[GIVEN INFORMATION]
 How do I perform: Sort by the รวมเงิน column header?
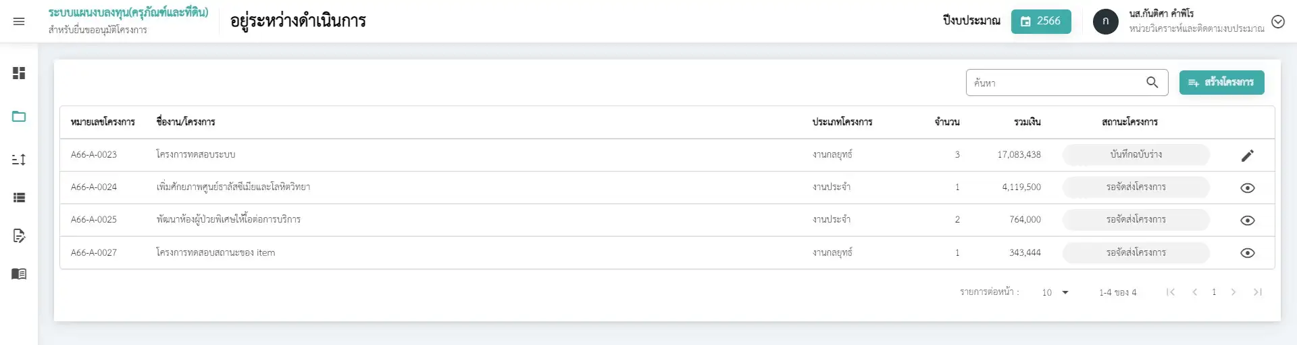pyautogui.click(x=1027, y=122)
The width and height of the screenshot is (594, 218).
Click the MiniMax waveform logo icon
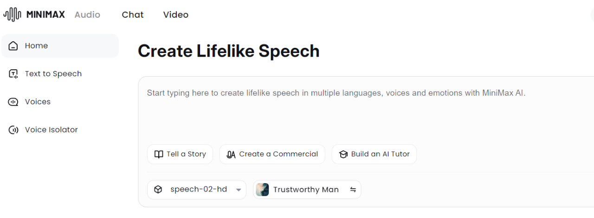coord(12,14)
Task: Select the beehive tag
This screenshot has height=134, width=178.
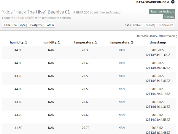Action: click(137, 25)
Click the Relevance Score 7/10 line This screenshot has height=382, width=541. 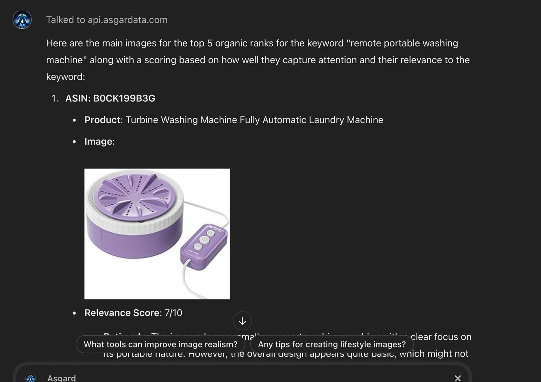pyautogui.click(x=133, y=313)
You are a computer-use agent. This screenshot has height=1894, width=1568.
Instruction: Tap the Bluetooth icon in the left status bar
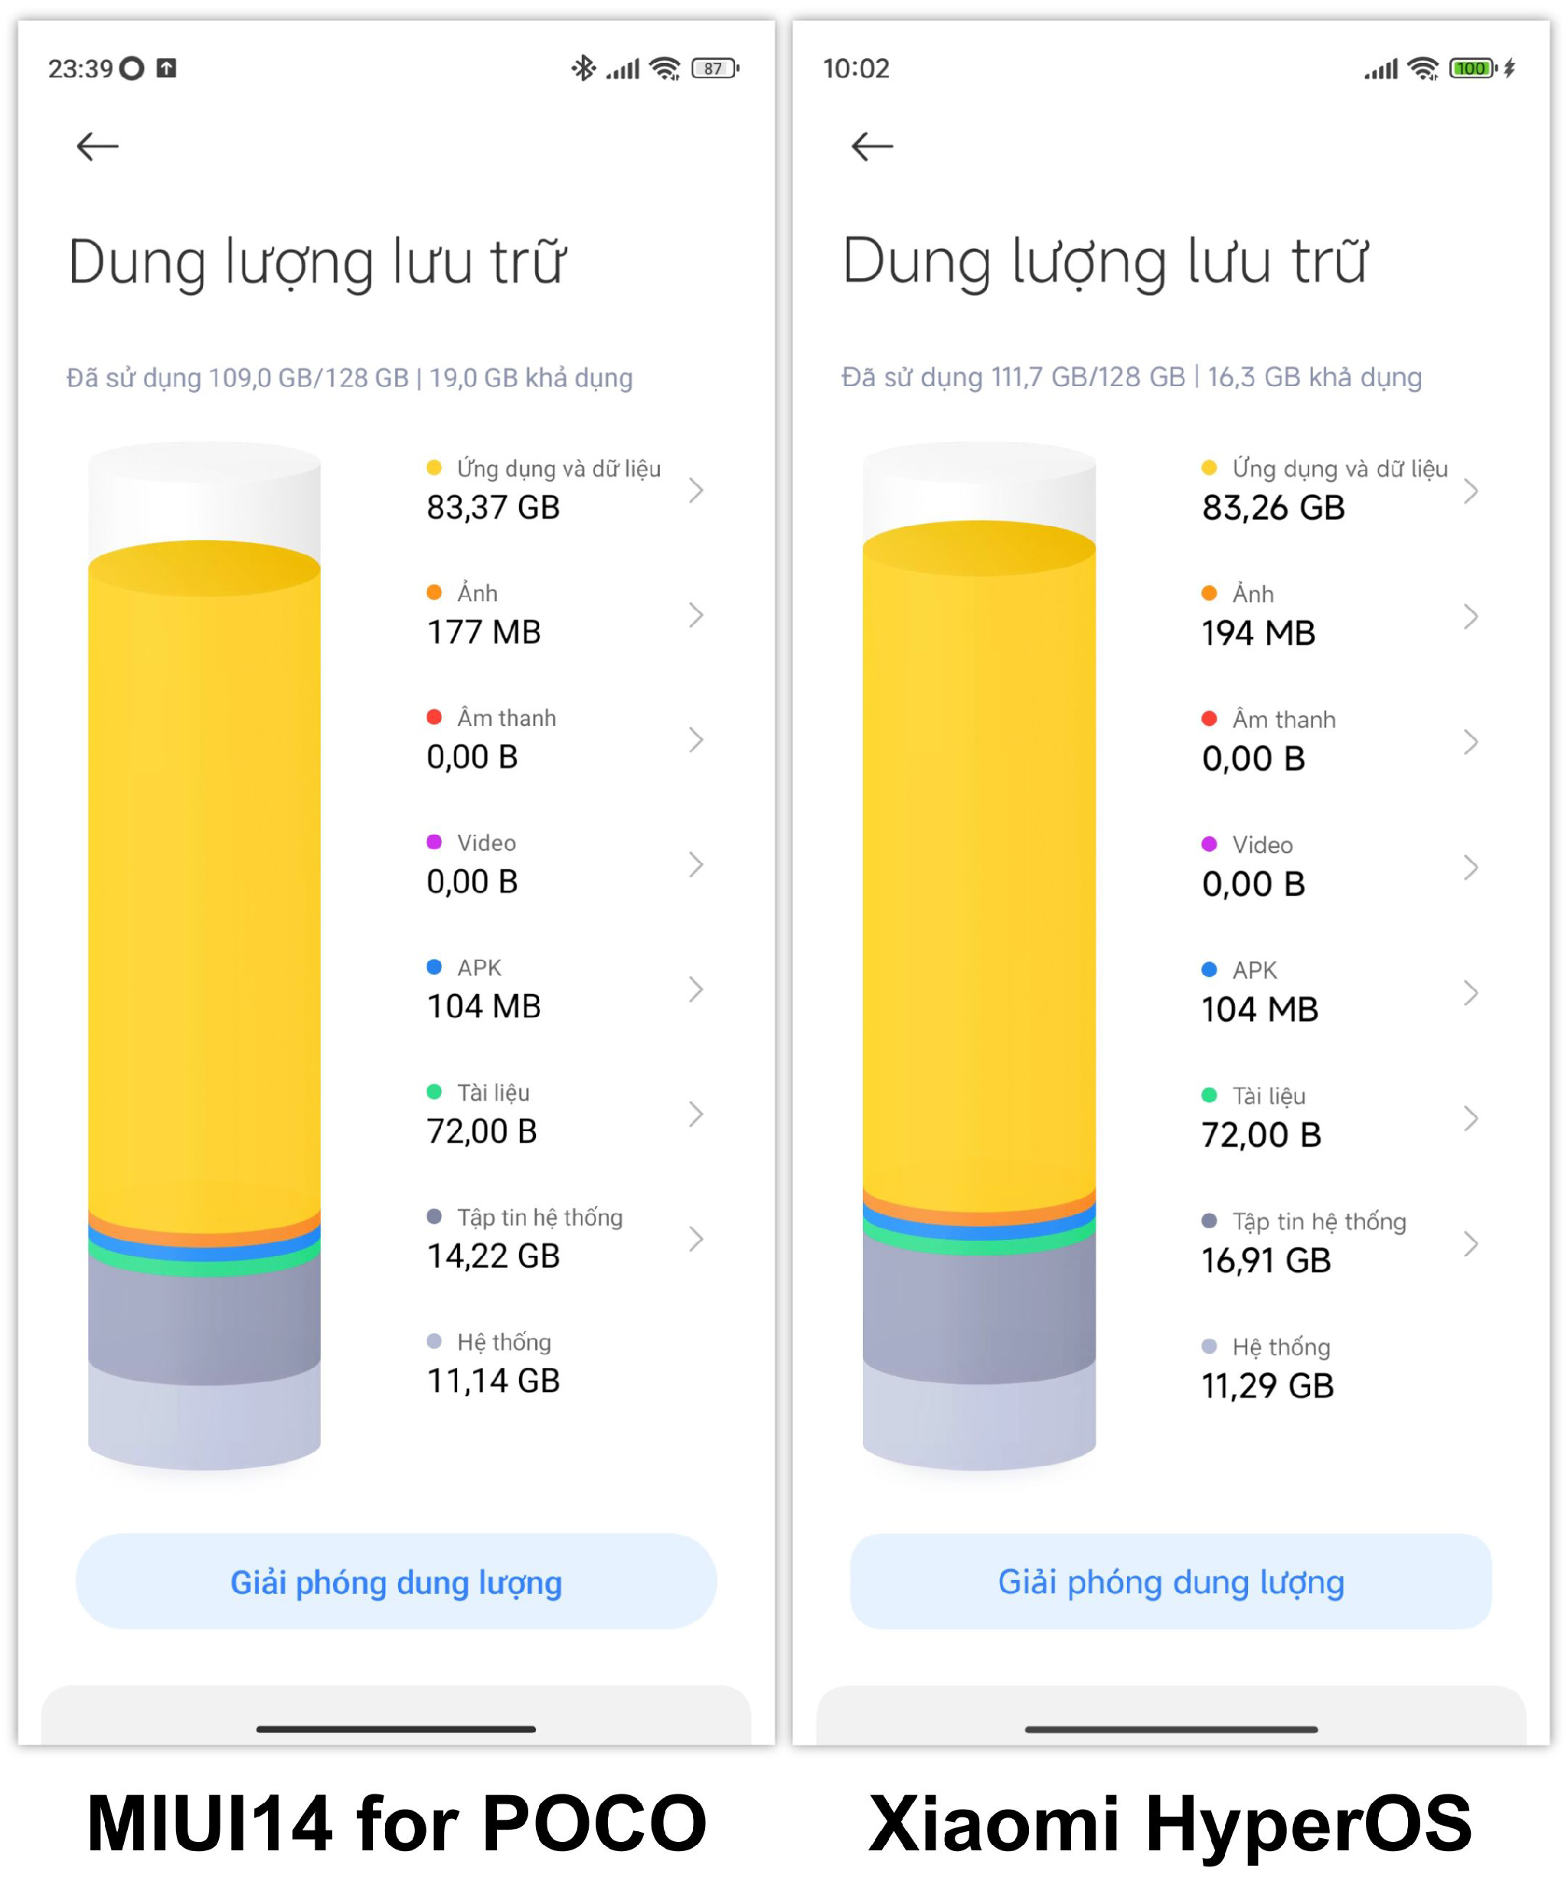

* * *

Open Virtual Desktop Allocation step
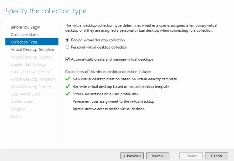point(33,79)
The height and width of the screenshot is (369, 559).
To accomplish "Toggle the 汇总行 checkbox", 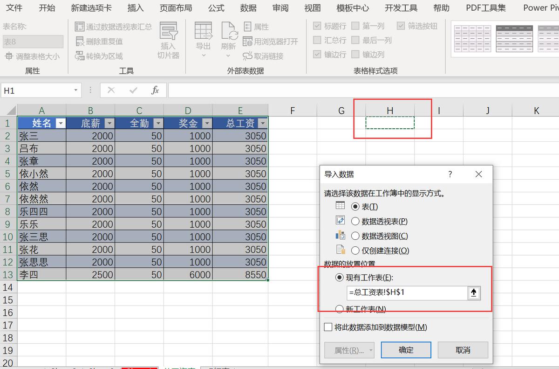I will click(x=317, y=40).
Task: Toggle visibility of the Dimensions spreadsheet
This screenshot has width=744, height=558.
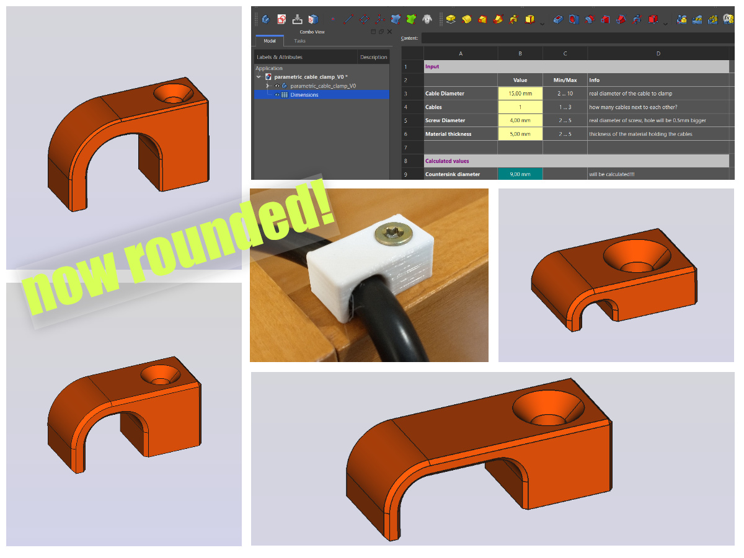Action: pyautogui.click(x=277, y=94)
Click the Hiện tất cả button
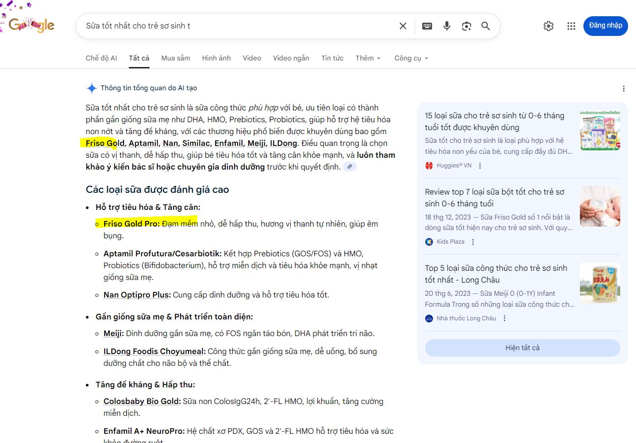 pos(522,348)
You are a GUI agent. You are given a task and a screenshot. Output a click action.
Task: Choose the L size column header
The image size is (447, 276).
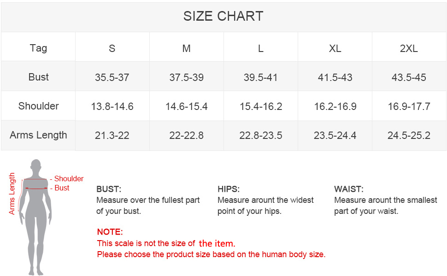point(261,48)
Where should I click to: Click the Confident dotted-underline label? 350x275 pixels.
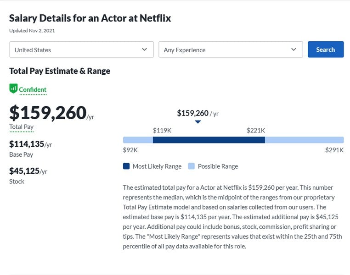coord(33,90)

[YOUR GOAL]
Could you find every line in the records above that has the string "agent" and copy it?

[RESULT FOR THIS TASK]
You are a computer-use agent. This screenshot has height=1894, width=1568.
You are a GUI agent. You are given a task and a screenshot. Output a click action.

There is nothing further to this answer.